Whitepaper

Opsview Monitor Master to Slave Node Communication

Opsview Monitor has many daemons running on both the Maser and Slave Node servers to allow for efficient monitoring of hosts. Some of these daemons need to communicate between the Slave Nodes and the Master to report status information or to action tasks, such as running ad-hoc checks, acknowledging problems or applying downtime.

To improve security and aid with administration, SSH is used to open and maintain a single communication channel between the Master and each of the Slave Nodes; all Opsview Monitor daemons then use this tunnel to pass information and data. SSH encrypts all traffic between the servers to prevent snooping of data and to prevent other systems or users accessing unnecessary information.

Default Configuration

By default, the Master opens up an SSH tunnel on port 22 to each slave node and starts a process to monitor the connection. This tunnel also opens up the follow ports

Port 5669 is set up to listen on the Slave Node and redirect to port 5669 on the Master
Port 4125 is set up to listen on the Slave Node and redirect to port 4125 on the Master
Port 5667 is set up to listen on the Slave Node and redirect to port 5667 on the Master
Port 2345 is set up to listen on the Slave Node and redirect to port 2345 on the Master
Port 5700 is set up to listen on the Slave Node and redirect to port 5700 on the Master
Port 25800+X is set up to listen on the Master and redirect to port 5666 on the Slave Node

Each slave node is assigned a unique port number starting from 25800 - this port is opened on on the master and redirected to port 5666 on each Slave Node to allow the Master to send specific communications to each Slave Node Agent process. 

To allow the port forwarding to be started, the sshd_config file configuration option AllowTcpForwarding must be set to 'yes' (this is the default).

To improve the reliability of the SSH tunnel, the following options are used (these options are fully documented in the SSH man pages (within pages for ssh and ssh_config): 

  • -n: redirect STDIN from /dev/null
  • -T: disable pseudo-tty allocation.
  • -2: Forces ssh to try protocol version 2 only
  • -o TCPKeepAlive=yes: (depending on OS) use TCP keepalive messages to keep the tunnel active
  • -o ServerAliveCountMax=3: (depending on OS) Maximum number of keepalive messages sent to the remote side without response before disconnecting
  • -o ServerAliveInterval=10: (depending on OS) Interval in seconds on sending keepalive messages to the remote side when no data has been received
  • -o ExitOnForwardFailure=yes: (depending on SSH version) close the connection if the port forwarding fails

The Master will monitor the SSH tunnel and if any communication failures are picked up the current connection is closed (if necessary) and a new connection initiated.

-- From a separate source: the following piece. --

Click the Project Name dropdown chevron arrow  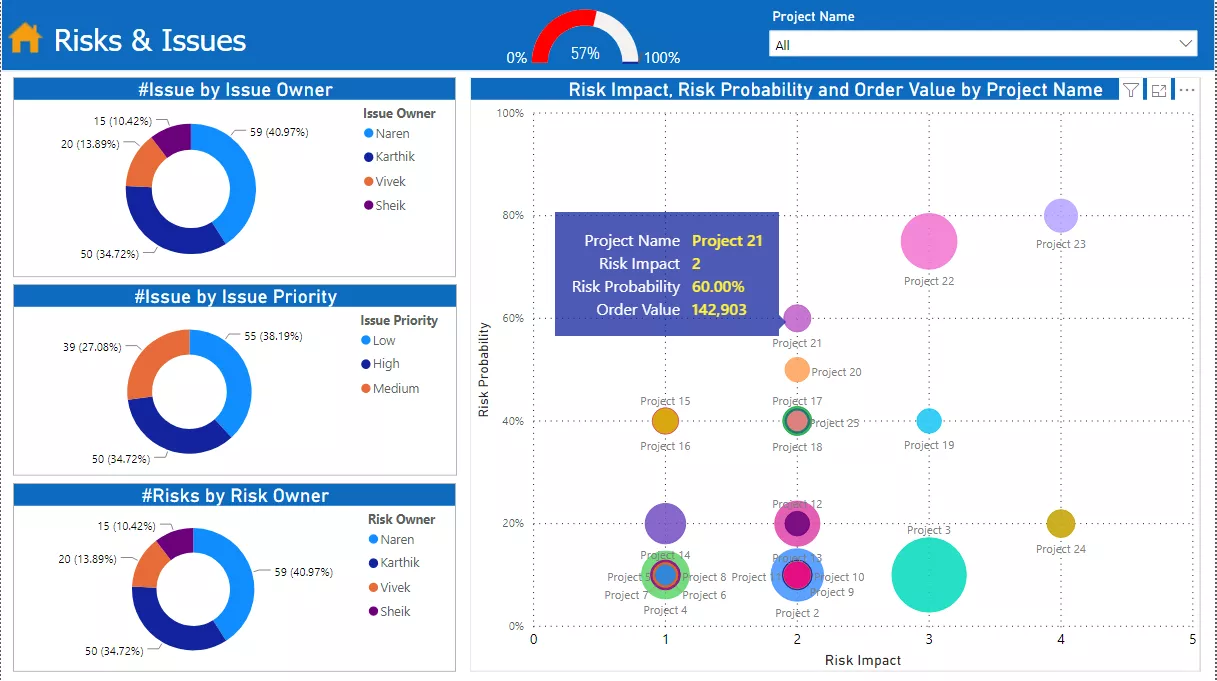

In order for the SSH tunnels to work seamlessly, nagios user SSH keys must be generated on the Master server and the public key transferred to each Slave Node and added to the nagios user 'authorized_keys' file. This allows for the tunnels to be opened without having to enter a password on each tunnel connection. As a resut, the nagios user on the slaves do not need a password to be set (the way the nagios user account password is locked is critical - some locking methods disable the use of cron for the user, which Opsview relies on for both the Master and Slave Nodes to run scheduled jobs). 

Reverse Configuration

Reverse SSH tunnels can be set up on a per Slave Node basis - the difference from the default configuration (above) is the Slave Node initiates the SSH tunnel to the Master rather than the other way around.

To maintain the SSH tunnels in this configuration, autossh is used on the Slave Nodes to open and maintain the tunnels. The forwarded ports are exactly the same as in the default configuration, above, except for:

Port 25800+X is set up to listen on the Master and redirect to port 22 on the Slave Node

This is to allow the Master to send commands (such as apply downtime, or acknowledgment) on the slave system.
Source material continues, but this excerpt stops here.